Carlos creyó por una fracción de segundo que había disparado la pistola y metido una bala en el cerebro del hombre, lo cual explicaba la violenta sacudida de Hunter.

Pero no hubo detonación.

Y la pistola atravesó volando la habitación.

Y le ardía la muñeca.

Carlos vio en un horripilante momento de iluminación que Thomas Hunter le había hecho volar la pistola de la mano y que ahora rodaba alejándose de él, de manera demasiado rápida para un hombre común y corriente.

Nada como esto le había ocurrido nunca a Carlos. Se confundió. Había algo muy malo en este tipo que parecía rescatar a voluntad información y destrezas de sus sueños. Si Carlos fuera místico, como lo era su madre, podría estar tentado a creer que Hunter era un demonio.

El hombre se puso de pie y enfrentó a Carlos en el lado opuesto de la cama. No tenía arma y solo llevaba unos calzoncillos bóxer. Sangraba por una fresca cortada que Carlos no le ocasionó. Curioso. Quizás eso explicaba la sangre en las sábanas.

Carlos sacó su cuchillo. Comúnmente su próximo curso de acción sería sencillo. Haría oscilar el arma hacia el hombre desarmado y le acuchillaría el abdomen o el cuello, lo que dejara al descubierto, o enviaría el cuchillo volando desde donde se hallaba. A pesar de la facilidad con que en las películas los actores golpeados aventaban hojas, en combate real no era algo sencillo desviar un estilete bien lanzado.

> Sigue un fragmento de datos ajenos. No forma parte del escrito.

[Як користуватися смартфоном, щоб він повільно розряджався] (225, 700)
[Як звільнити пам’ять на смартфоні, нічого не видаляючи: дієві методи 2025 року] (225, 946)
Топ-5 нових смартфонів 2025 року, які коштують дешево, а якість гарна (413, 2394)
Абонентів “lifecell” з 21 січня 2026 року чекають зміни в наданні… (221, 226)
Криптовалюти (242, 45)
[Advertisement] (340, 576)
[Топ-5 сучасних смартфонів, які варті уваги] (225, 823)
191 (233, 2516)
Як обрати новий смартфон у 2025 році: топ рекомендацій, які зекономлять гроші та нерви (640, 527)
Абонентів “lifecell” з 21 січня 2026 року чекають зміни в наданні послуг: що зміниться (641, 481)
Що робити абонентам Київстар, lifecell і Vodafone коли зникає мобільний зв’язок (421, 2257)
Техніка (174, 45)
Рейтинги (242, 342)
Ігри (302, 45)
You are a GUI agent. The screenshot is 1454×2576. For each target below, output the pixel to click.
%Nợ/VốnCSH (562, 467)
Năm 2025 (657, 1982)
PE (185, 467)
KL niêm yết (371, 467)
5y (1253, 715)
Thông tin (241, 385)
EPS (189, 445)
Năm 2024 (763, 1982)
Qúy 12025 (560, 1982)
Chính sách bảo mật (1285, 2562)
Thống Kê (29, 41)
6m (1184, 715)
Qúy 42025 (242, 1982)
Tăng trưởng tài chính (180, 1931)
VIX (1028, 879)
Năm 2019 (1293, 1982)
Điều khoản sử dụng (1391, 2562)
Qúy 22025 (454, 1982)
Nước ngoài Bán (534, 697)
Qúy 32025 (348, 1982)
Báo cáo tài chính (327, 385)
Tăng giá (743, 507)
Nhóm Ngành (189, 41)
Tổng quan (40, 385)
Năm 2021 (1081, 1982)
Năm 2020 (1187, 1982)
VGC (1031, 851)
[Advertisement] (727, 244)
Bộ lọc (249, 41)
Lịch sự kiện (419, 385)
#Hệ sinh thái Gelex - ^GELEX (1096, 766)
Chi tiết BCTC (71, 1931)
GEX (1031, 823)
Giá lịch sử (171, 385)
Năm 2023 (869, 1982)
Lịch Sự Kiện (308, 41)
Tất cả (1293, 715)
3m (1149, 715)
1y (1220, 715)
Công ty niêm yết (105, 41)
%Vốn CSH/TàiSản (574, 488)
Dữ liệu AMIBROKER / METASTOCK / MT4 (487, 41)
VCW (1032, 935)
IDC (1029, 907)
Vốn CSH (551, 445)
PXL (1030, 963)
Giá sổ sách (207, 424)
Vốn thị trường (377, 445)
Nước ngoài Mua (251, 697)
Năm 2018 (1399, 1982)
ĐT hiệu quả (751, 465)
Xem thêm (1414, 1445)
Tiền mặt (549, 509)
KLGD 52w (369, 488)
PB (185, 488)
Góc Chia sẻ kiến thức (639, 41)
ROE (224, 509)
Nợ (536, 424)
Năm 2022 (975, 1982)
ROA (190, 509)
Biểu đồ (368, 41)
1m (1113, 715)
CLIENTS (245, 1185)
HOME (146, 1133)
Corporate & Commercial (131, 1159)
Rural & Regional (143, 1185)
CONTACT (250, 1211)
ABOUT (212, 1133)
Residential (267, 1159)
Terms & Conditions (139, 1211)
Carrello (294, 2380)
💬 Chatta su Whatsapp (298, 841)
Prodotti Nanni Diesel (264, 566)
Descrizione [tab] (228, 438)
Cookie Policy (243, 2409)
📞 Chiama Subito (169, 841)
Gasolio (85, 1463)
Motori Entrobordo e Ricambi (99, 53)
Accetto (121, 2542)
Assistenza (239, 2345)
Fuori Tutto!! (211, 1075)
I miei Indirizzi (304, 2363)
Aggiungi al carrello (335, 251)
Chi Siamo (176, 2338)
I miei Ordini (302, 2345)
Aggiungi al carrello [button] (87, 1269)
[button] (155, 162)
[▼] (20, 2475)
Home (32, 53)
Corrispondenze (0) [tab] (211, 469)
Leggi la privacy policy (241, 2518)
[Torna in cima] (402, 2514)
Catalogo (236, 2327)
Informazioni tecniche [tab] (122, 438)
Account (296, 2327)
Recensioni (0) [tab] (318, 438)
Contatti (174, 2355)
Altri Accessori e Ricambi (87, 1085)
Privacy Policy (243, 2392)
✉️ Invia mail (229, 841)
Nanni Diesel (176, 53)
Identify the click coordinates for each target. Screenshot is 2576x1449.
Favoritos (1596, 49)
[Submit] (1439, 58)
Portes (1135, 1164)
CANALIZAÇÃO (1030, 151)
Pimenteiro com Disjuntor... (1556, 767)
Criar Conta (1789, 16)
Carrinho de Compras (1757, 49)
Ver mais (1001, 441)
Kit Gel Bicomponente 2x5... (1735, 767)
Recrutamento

Pero Hunter no era un tipo común y corriente.

Los dos se enfrentaron, cautelosos.

A Carlos le pareció que Thomas había cambiado. Físicamente era el mismo hombre con el mismo cabello castaño suelto y los mismos ojos verdes, la misma mandíbula firme y las mismas manos sueltas a los costados, el mismo pecho musculoso y abdomen. Pero ahora se comportaba de manera diferente, con una sencilla e inquebrantable confianza. Se quedó parado, las manos sueltas a los costados. Hunter observó fijamente a Carlos, como un hombre podría mirar una desafiante ecuación matemática y no a un amenazador enemigo.

Carlos comprendió que debía estar lanzándose hacia la pistola en el suelo a su izquierda o aventando el cuchillo que había extraído. Pero su fascinación con este hombre demoró sus reacciones. Si Svensson conociera la total extensión de las aptitudes de Hunter, podría insistir en que lo atraparan vivo. Quizás Carlos llevaría el asunto ante Armand Fortier.

– ¿Cuál es su nombre? -quiso saber Thomas; sus ojos miraron hacia los costados, a la pistola y hacia atrás.